Pour illustrer cet effet, prenons l’exemple d’Internet, et réfléchissons à la manière dont les investisseurs auraient pu tenter de bénéficier du développement de cet outil dès 1998. Nous testerons pour cela deux approches différentes:

  • investir dans un portefeuille diversifié des dix plus grandes actions Internet, à une période qui inclura les perdants, mais également Amazon,
  • investir dans un portefeuille plus concentré, et passer potentiellement à côté d’Amazon.

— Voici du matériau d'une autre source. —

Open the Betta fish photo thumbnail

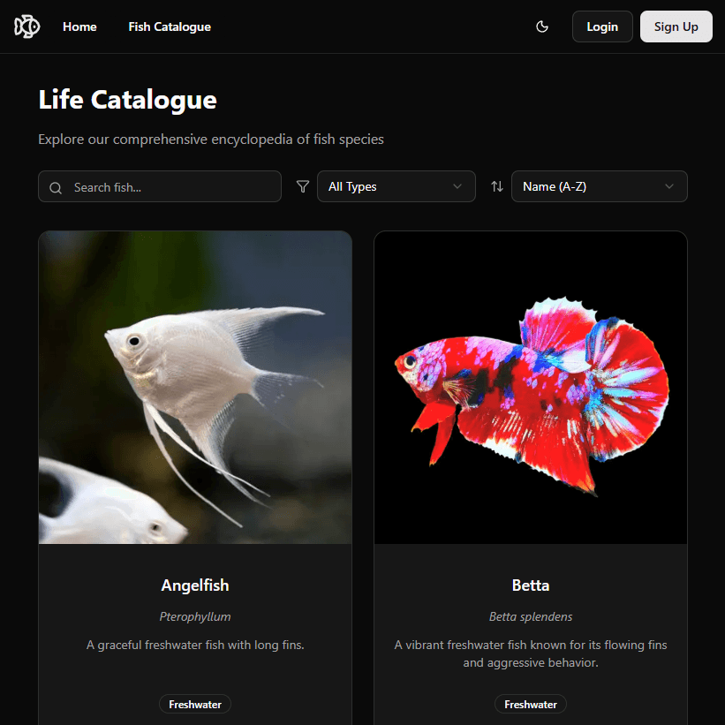[531, 388]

Sur la période du 31 décembre 1998 à la fin juin 2023, le S&P 500 a progressé de 472,43% (soit +7,38% par an), et l’indice Bloomberg US Aggregate de 148,8% (+3,8%).1 En imaginant une allocation simple, répartie de manière égale, dans les dix plus grandes actions Internet fin 1998, un investisseur aurait enregistré un gain de 797%, soit 9,4% par an. Bien que trois entreprises soient devenues sans valeur et que seules trois d’entre elles aient enregistré des rendements corrects au cours de la période, les investisseurs seraient toutefois encore parvenus à enregistrer une surperformance moyenne de 1,9% par an par rapport au marché. Ce résultat est bien entendu le fruit de la croissance exceptionnelle d’Amazon, d’eBay et de Booking.com.

Observons maintenant un portefeuille plus concentré. Supposons qu’un investisseur ait décidé de choisir seulement cinq actions dans lesquelles investir. La dispersion des résultats dans ces portefeuilles est considérable, le portefeuille le moins performant perdant 94% de sa valeur sur 24 ans, et le plus performant enregistrant un gain de 1’281%.

L’illustration fait apparaître la dispersion des rendements annualisés des portefeuilles potentiels à cinq actions. Ainsi, 40% des portefeuilles l’emportent sur le S&P 500 et sur le panier diversifié de dix actions, tandis que 60% des portefeuilles enregistrent une sous-performance par rapport au S&P 500. En approfondissant l’analyse, le fait de battre ou non le S&P 500 dépend du fait que l’on investisse ou non dans Amazon. Tout portefeuille incluant Amazon l’emporte sur le marché.

Répartition des rendements annualisés depuis décembre 1998 pour tous les portefeuilles possibles à cinq actions

Sources: WisdomTree, Bloomberg. De décembre 1998 à juin 2023. En USD. Les performances historiques ne garantissent pas les performances futures, et tout investissement est susceptible de perdre de la valeur.

 

En s’appuyant sur les thèmes, les investisseurs peuvent accéder à de puissantes sources de croissance. Toutefois, cette croissance thématique n’est pas répartie de manière égale pour toutes les actions d’un même thème. Après tout, nous vivons dans un monde du «tout au vainqueur». La réussite d’un investissement thématique repose par conséquent sur ce qui suit:

  • se concentrer sur une thématique à succès, ce qui permet une exposition accrue à un univers plus restreint de sociétés par rapport à un investissement sur le marché dans son ensemble,
  • multiplier les chances que le portefeuille inclue les futurs gagnants des thématiques, ce qui signifie appliquer une approche diversifiée dans le choix des actions thématiques.

 

1 Source: WisdomTree, Bloomberg. Du 31 décembre 1998 au 30 juin 2023.